→ **Okuma parçası**
>>

39- Yani hırsızlık yapıp kendi elinin kesilmesine sebep olarak kendine zulmetmiş olan hırsız erkek veya hırsız kadından herhangi birisi eli kesildikten sonra tevbe edip hâlini düzeltirse Allah affedici ve merhametli olduğu için tevbesini -her halde- kabul eder. Ve ahirette ona başka azab yapmaz, rahmet ve mağfiret eder. Şu halde eli kesilmiş ve tevbekâr olmuş olanlara daha önce hırsızlık etmiş diye kötü gözle bakmamalı, acıyıp yardımda bulunmalıdır.
Bu tevbe, cezanın tatbikinden önce olursa ceza düşer mi, düşmez mi? Çoğunluk ve Hanefiler, "mal sahibi affetmedikçe olmaz", İmam Şâfiî ise, bir görüşünde "olur" demiştir. Gerçekte zulümden maksat nefsine değil, başkasına olan hırsızlık olduğu takdirde bu âyet, bunu ifade etmiş olacağı ve yukardaki büyük hırsızlık erbabının tevbeleri meselesi de bir itibar ile bunu teyit edeceği için, biz de bu mânâyı tercih edeceğiz. Ancak bu şekilde "durumunu düzeltirse" şartı gereğince iyi hâlinin ortaya çıkması için tâziren (şer'î bir had cezası dışında) uygun bir müddet hapis ve çalınan mal yok edilmiş ise ödetilmesi lazım geleceğinden gaflet edilmemelidir. Had (el kesme) cezası icra edildiği takdirde ise "yaptıklarına ceza olarak" ifadesinin delaletince, fiilin tam cezası verilmiş ve "haketme" de kazanma mânâsında dahil bulunmuş olacağından ödenmesi lazım gelmez. Fakat aynen mevcut ise geriye alınır. Çünkü kazanılmış değildir.

<<

→ **Görevler**
1. Okuma parçasında çift tırnak içinde verilen bütün ifadeleri sırayla yazın.
2. Okuma parçasına göre el kesme cezası uygulandıktan sonra çalınan mal aynen duruyorsa ne yapılır?
Yalnızca okuma parçasında yazanlardan yararlanın.

→ **Veri seti içeriği**

>>

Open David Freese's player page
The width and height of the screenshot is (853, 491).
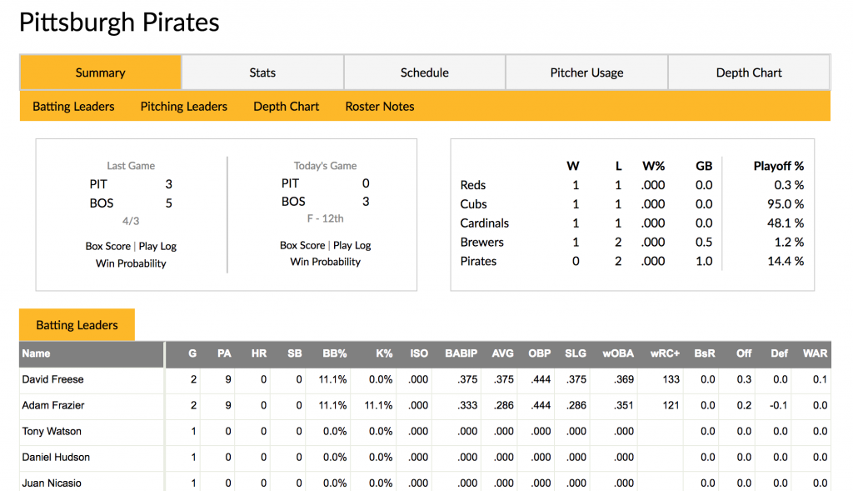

<<

→ **Alıştırma cevapları**
1.
"mal sahibi affetmedikçe olmaz"
"olur"
"durumunu düzeltirse"
"yaptıklarına ceza olarak"
"haketme"

2. Geriye alınır.